A cybercrime outfit known as Gold Melody, Prophet Spider or UNC961 exploits known vulnerabilities in the internet-exposed servers to compromise enterprise networks.
The group, which has been around since at least 2017, acts as an initial access broker (IAB) selling access to the hacked networks to other cybercriminals. In some cases, the initial access was used by third parties to deploy ransomware, SecureWorks Counter Threat Unit (CTU) said.
Gold Melody relies on web shells, built-in operating system utilities, and proprietary remote access trojans (RATs) and tunneling tools to facilitate its activity once inside a compromised environment.
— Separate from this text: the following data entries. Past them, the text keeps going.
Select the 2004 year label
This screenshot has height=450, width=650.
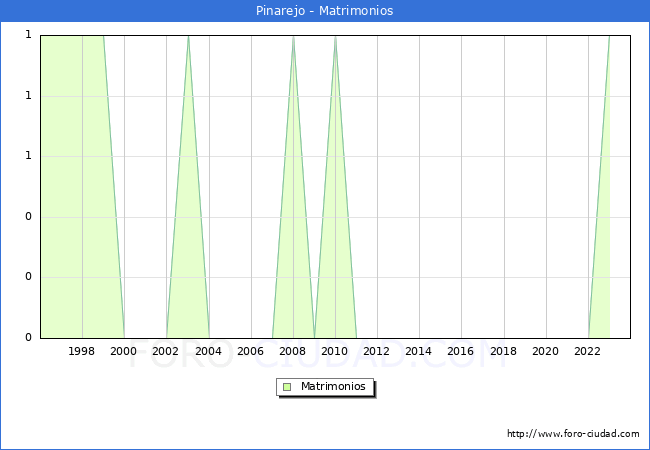[209, 351]
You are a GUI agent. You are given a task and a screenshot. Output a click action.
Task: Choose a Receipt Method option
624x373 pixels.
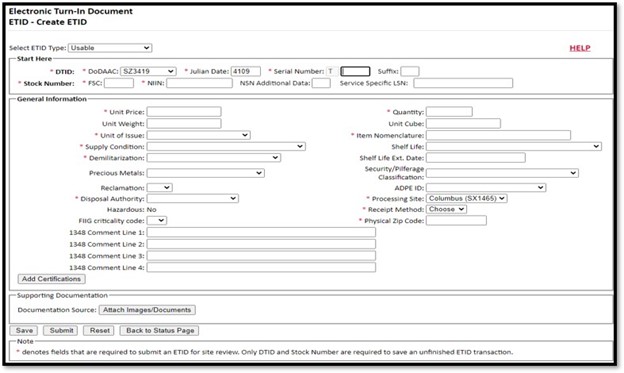[x=446, y=209]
The group’s arsenal includes a variety of tools such as Burp Suite Collabfiltrator, an extension used to exploit a vulnerable internet-facing server, IHS Back-Connect backdoor, the GotRoj RAT, the Responder tool used to harvest account details, Mimikatz, Wget, TxPortMap, WinExe, PAExec, PuTTY, 7-ZIP, and Auditunnel.
The gang has been observed exploiting known vulnerabilities in internet-exposed servers as initial access vectors, including Oracle E-Business and WebLogic flaws (CVE-2016-0545, CVE-2020-14882 and CVE-2020-14750), Sitecor (CVE-2021-42237), Apache Struts (CVE-2017-5638), Log4j (CVE-2021-4104), JBoss MQ Java Message Service (CVE-2017-7504), Citrix ShareFile (CVE-2021-22941).
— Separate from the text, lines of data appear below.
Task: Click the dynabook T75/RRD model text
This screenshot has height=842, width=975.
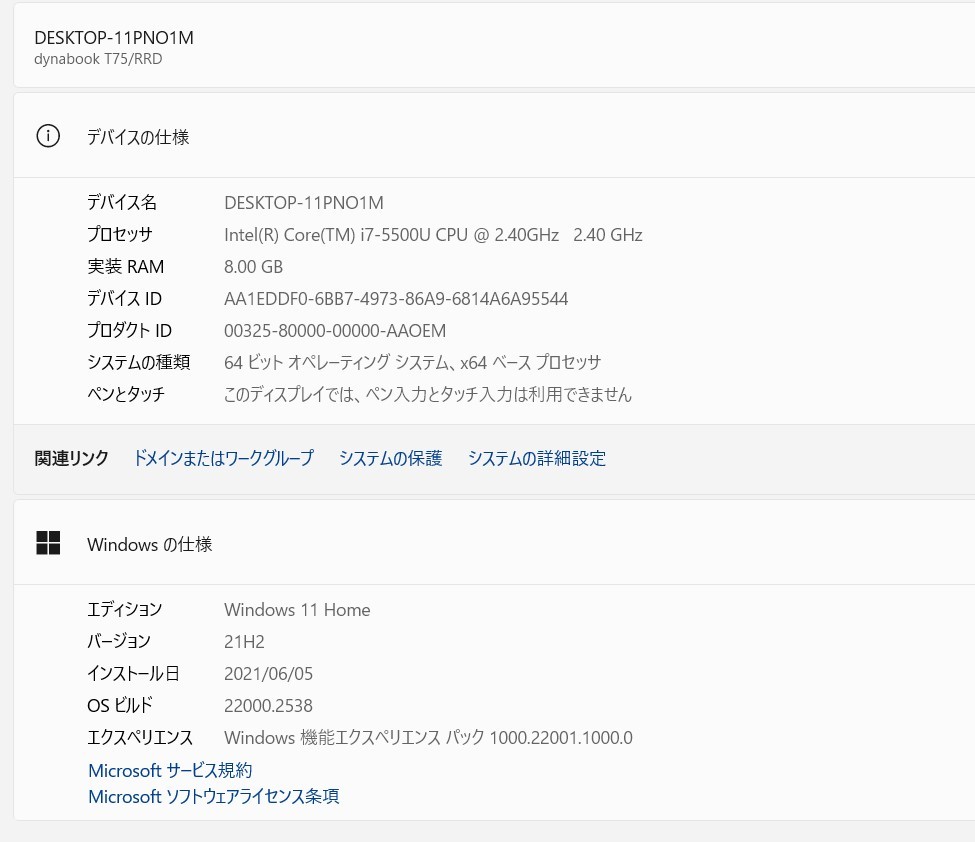Action: click(x=98, y=59)
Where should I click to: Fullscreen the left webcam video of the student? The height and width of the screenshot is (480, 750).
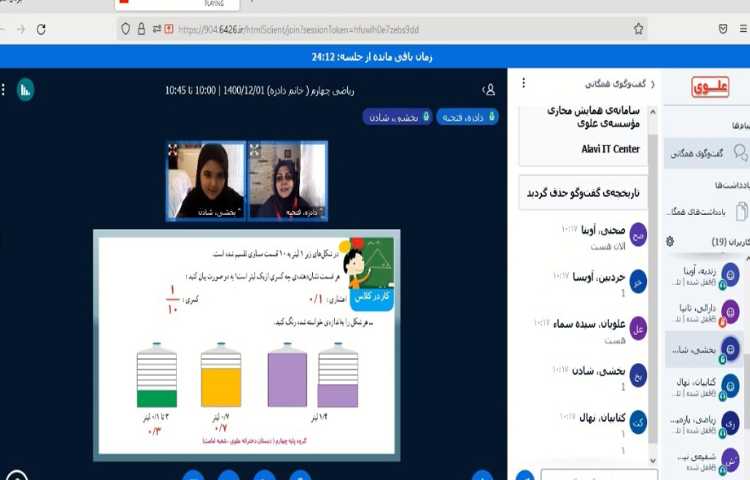pos(174,149)
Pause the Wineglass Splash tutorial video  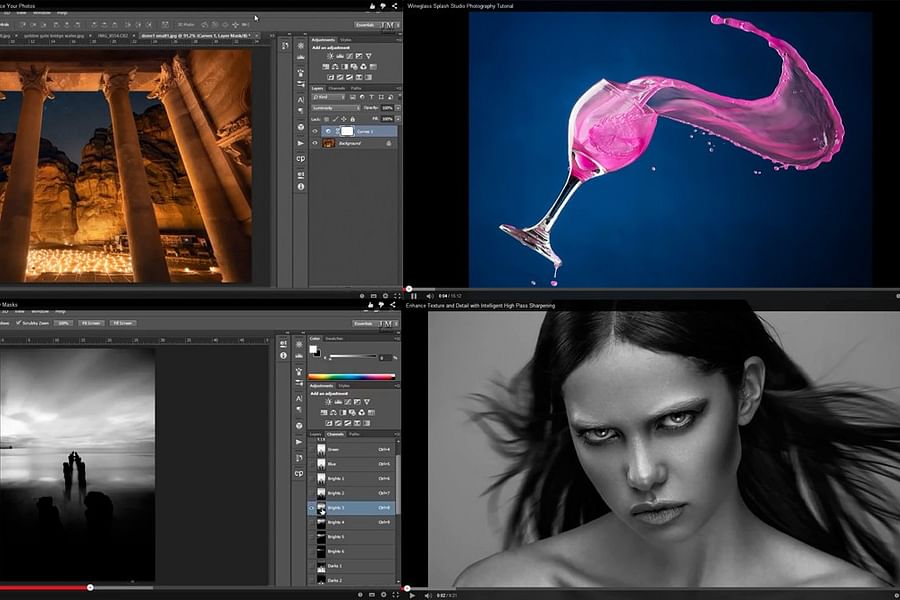[413, 296]
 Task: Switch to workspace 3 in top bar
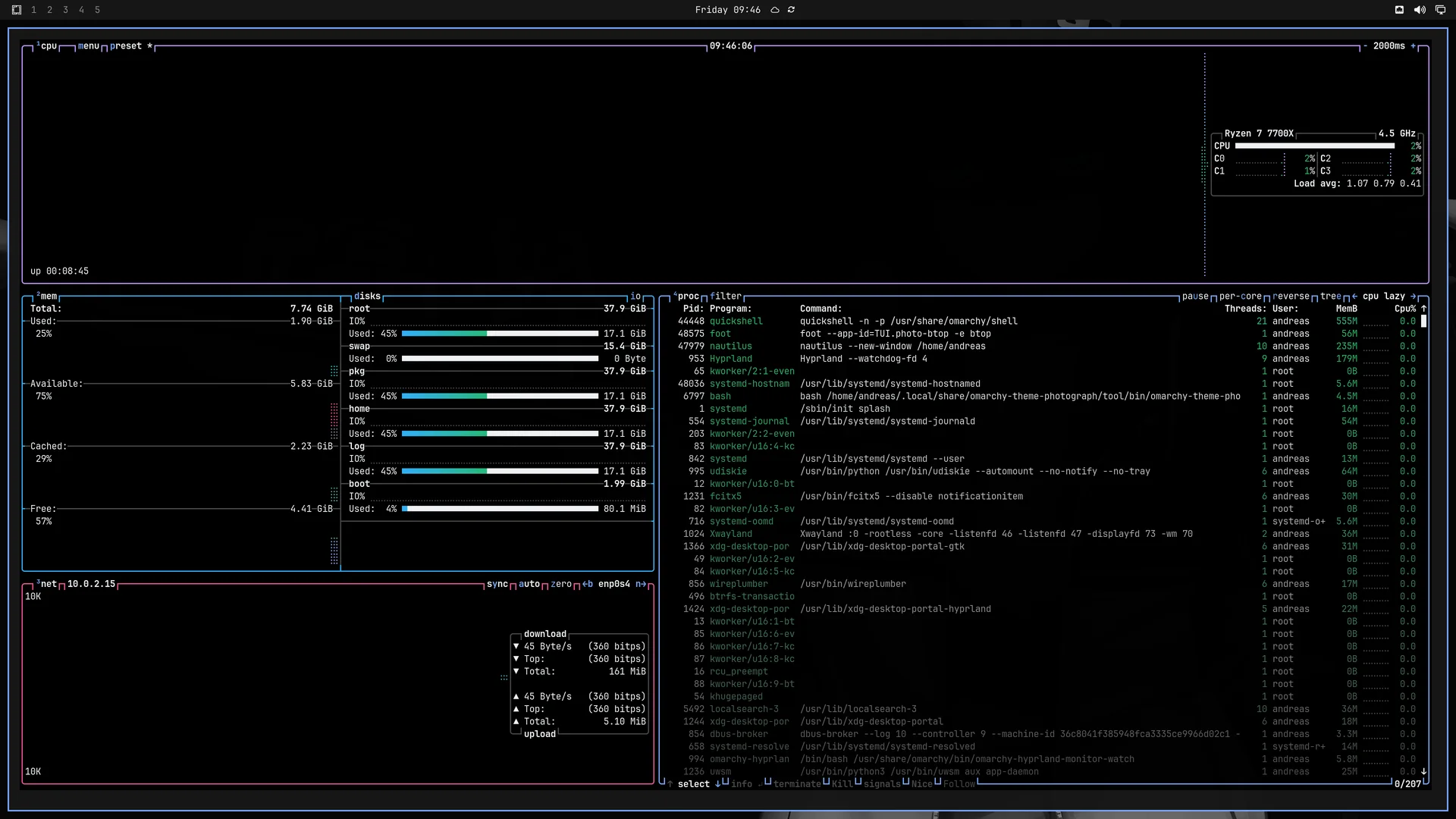tap(65, 10)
The threat actor was also seen exploiting the Log4Shell vulnerability (CVE-2021-44228) to access a MobileIron Core server.
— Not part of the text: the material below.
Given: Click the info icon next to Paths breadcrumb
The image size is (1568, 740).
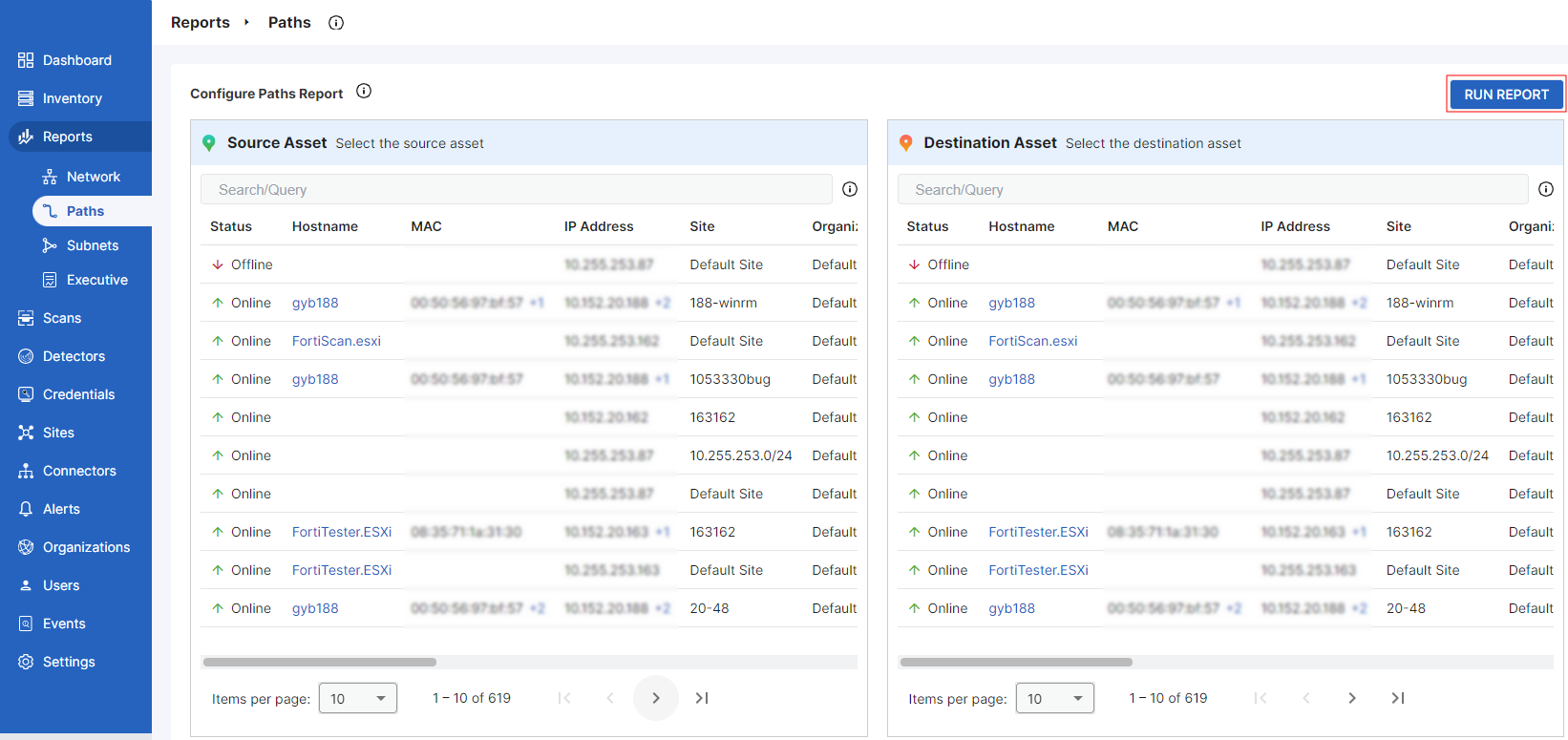Looking at the screenshot, I should 336,23.
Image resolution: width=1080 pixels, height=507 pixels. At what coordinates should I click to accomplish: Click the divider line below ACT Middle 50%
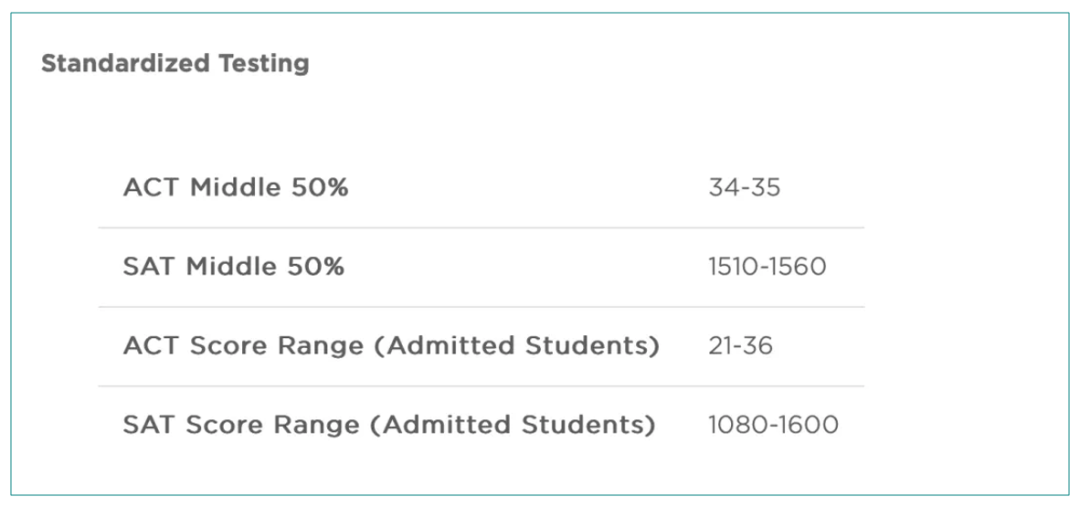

“Gold Melody conducts a considerable amount of scanning to understand a victim's environment,” the SecureWorks team said. “Scanning begins shortly after gaining access but is repeated and continued throughout the intrusion.”
The threat actor conducts scanning from the breached machine, although it was observed using the initially exploited vulnerability to conduct reconnaissance. In particular, in one intrusion the group executed reconnaissance commands via Apache Struts RCE vulnerability CVE-2017-5638, gathering system information by using the 'whoami' and 'ipconfig' commands.
“CTU analysis indicates that Gold Melody acts as a financially motivated IAB, selling access to other threat actors. The buyers subsequently monetize the access, likely through extortion via ransomware deployment,” the company said.